#### Exercise brief
Please output the part of the infant pyloric stenosis case report between "A 1-week-old male" and "course was uneventful.", inclusive, copied word for word.

#### Text for analysis
A 1-week-old male infant was admitted for investigation of nonbilious projectile vomiting. On physical examination, his abdomen was soft with no palpable masses. Ultrasonography (US) showed a hypertrophic pyloric muscle with a thickness of 3.7 mm. Atropine sulfate, at a dose of 0.04 mg/kg/day was administered for 1 week. A UGI study revealed pyloric stenosis caused by a submucosal mass of the pylorus (Fig. 1). Surgical exploration showed a submucosal solid mass of 10 × 10 mm in diameter located on the greater curvature of the pylorus. It was excised in an extramucosal fashion. Histologic evaluation confirmed pyloric muscle with non-cystic duodenal duplication and ectopic pancreatic acinar tissue(Fig. 2). The postoperative clinical course was uneventful.

FIG. 1:
Upper gastrointestinal barium study showing gastric outlet obstruction and a 10-mm in diameter submucosal mass of the pylorus (a semiprone view).
FIG. 2:
Microscopic appearance of an excised submucosal mass. Hematoxylin-eosin; magnification, ×50. Pyloric muscle with ectopic pancreatic acinar tissue (open arrow) and noncystic duodenal duplication (filled arrow).

#### Listed entries
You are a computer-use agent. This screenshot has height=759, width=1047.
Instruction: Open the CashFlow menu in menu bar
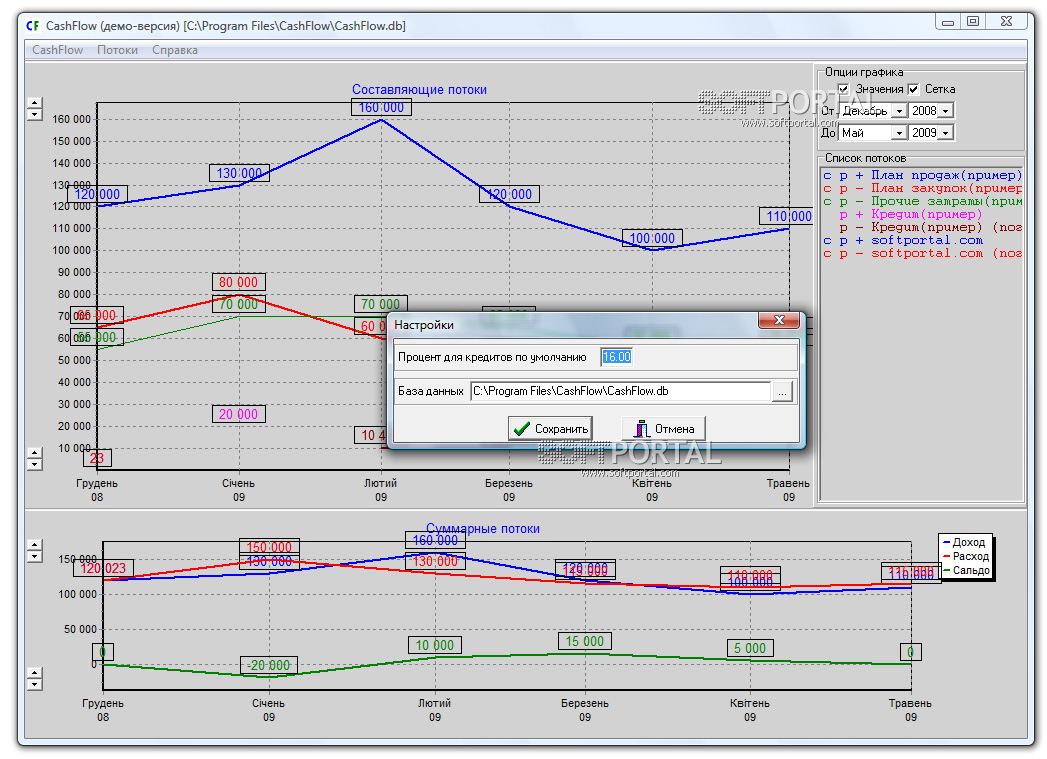pyautogui.click(x=58, y=50)
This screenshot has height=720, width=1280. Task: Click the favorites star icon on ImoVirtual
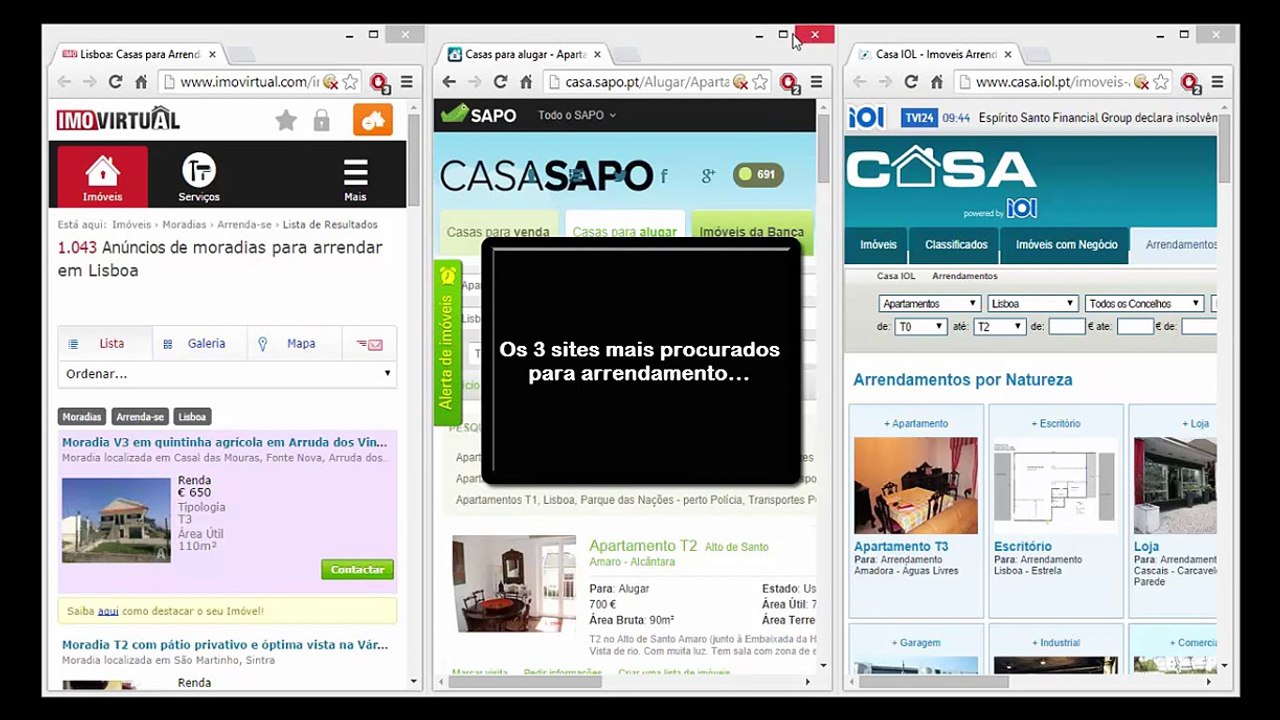(x=286, y=120)
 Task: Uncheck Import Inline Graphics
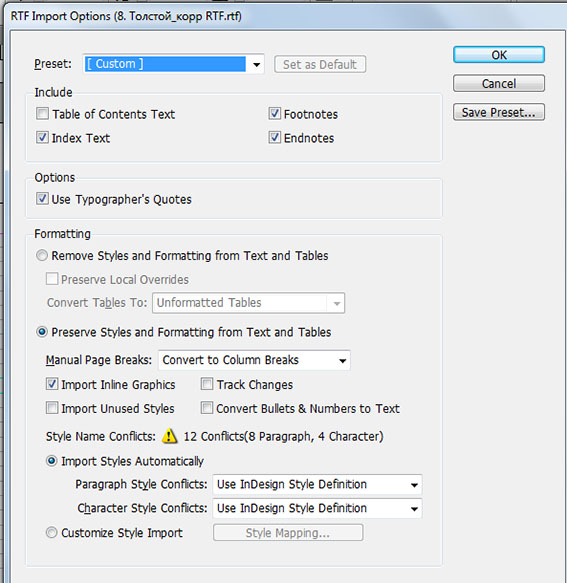click(52, 384)
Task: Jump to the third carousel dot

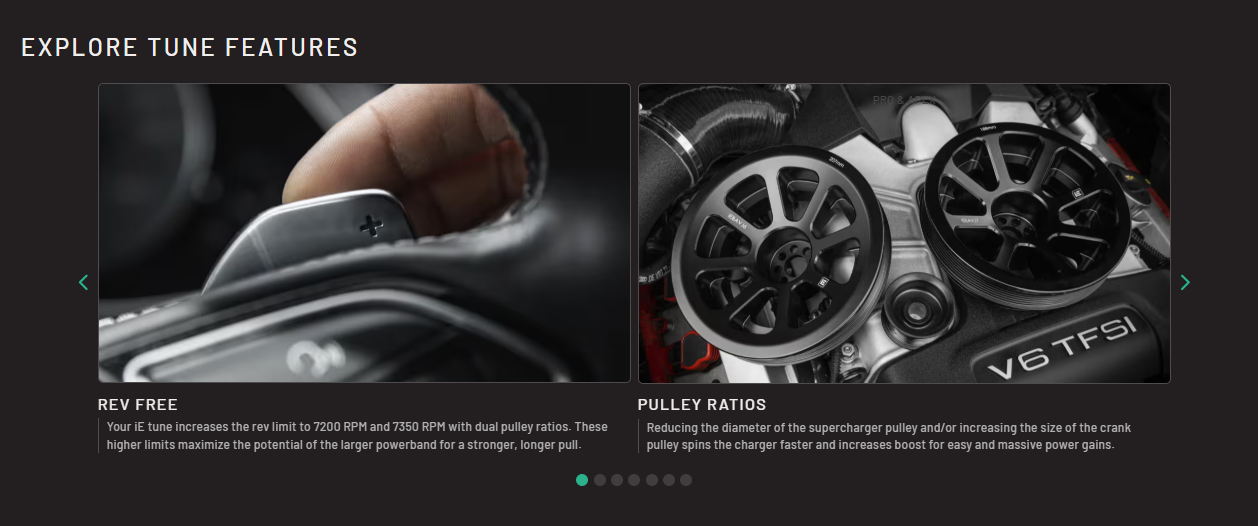Action: [x=617, y=480]
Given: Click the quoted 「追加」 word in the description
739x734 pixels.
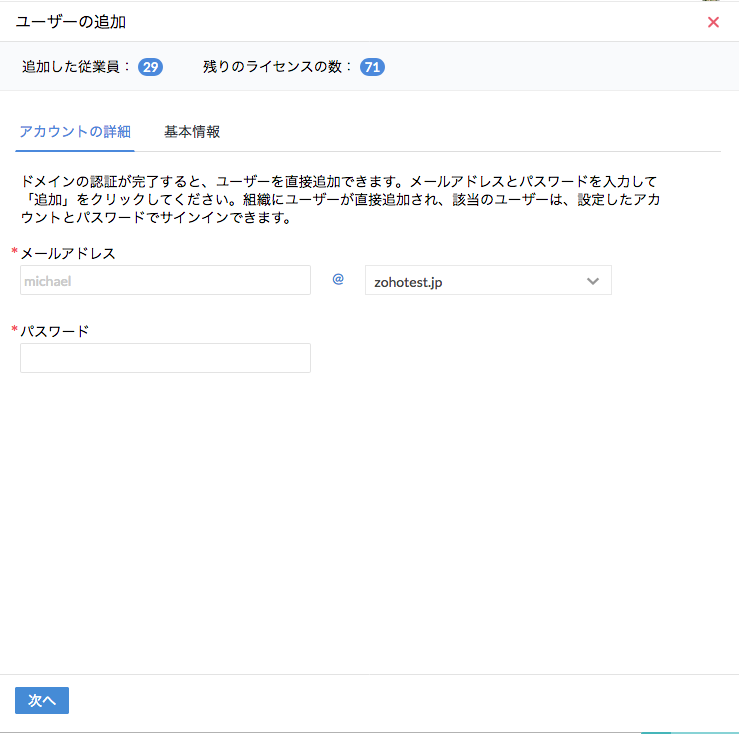Looking at the screenshot, I should click(x=43, y=199).
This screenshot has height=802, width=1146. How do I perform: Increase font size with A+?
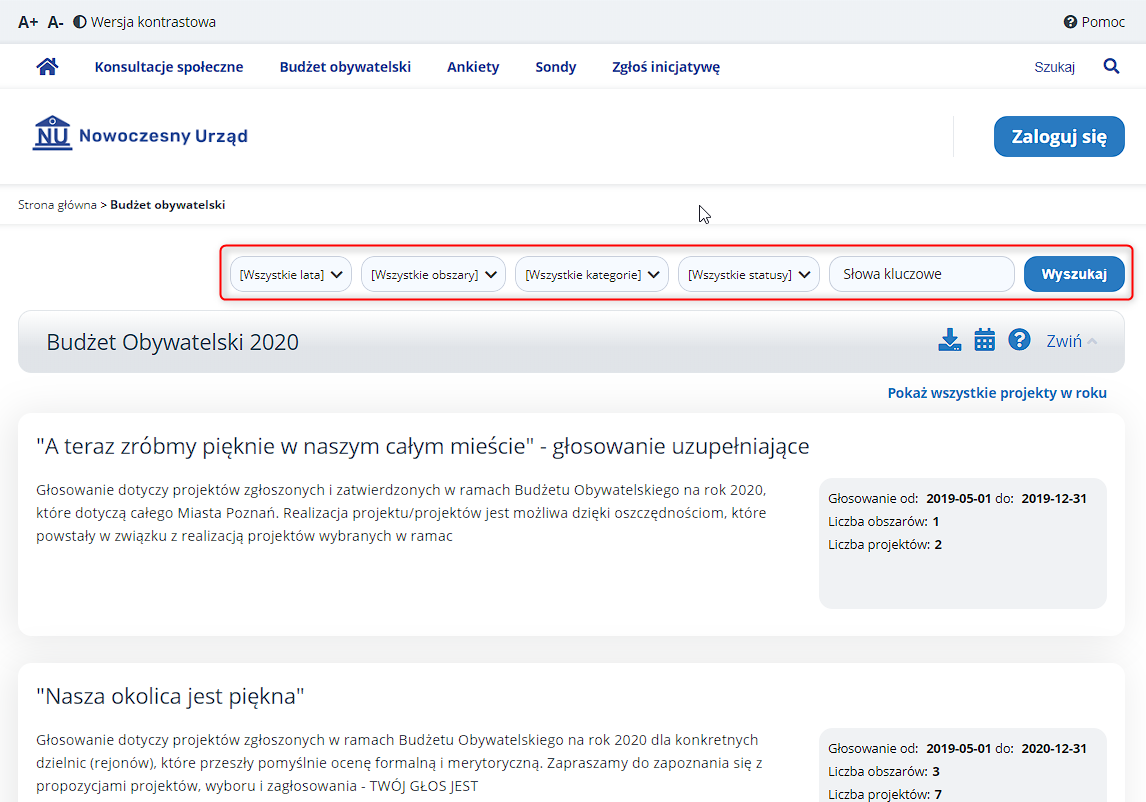28,22
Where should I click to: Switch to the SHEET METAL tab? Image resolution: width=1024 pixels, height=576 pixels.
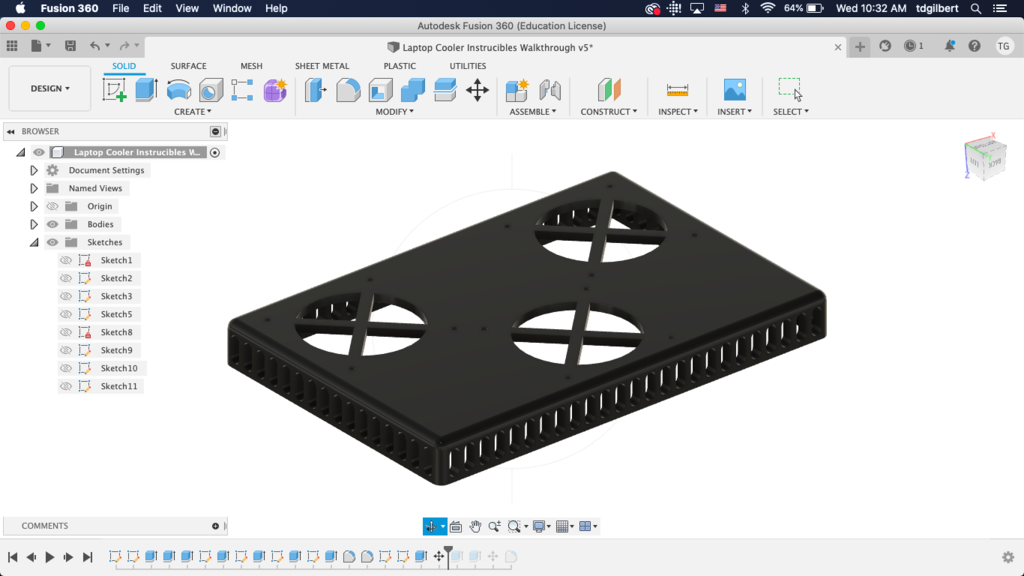[322, 65]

#### Answer below
A 1-week-old male infant was admitted for investigation of nonbilious projectile vomiting. On physical examination, his abdomen was soft with no palpable masses. Ultrasonography (US) showed a hypertrophic pyloric muscle with a thickness of 3.7 mm. Atropine sulfate, at a dose of 0.04 mg/kg/day was administered for 1 week. A UGI study revealed pyloric stenosis caused by a submucosal mass of the pylorus (Fig. 1). Surgical exploration showed a submucosal solid mass of 10 × 10 mm in diameter located on the greater curvature of the pylorus. It was excised in an extramucosal fashion. Histologic evaluation confirmed pyloric muscle with non-cystic duodenal duplication and ectopic pancreatic acinar tissue(Fig. 2). The postoperative clinical course was uneventful.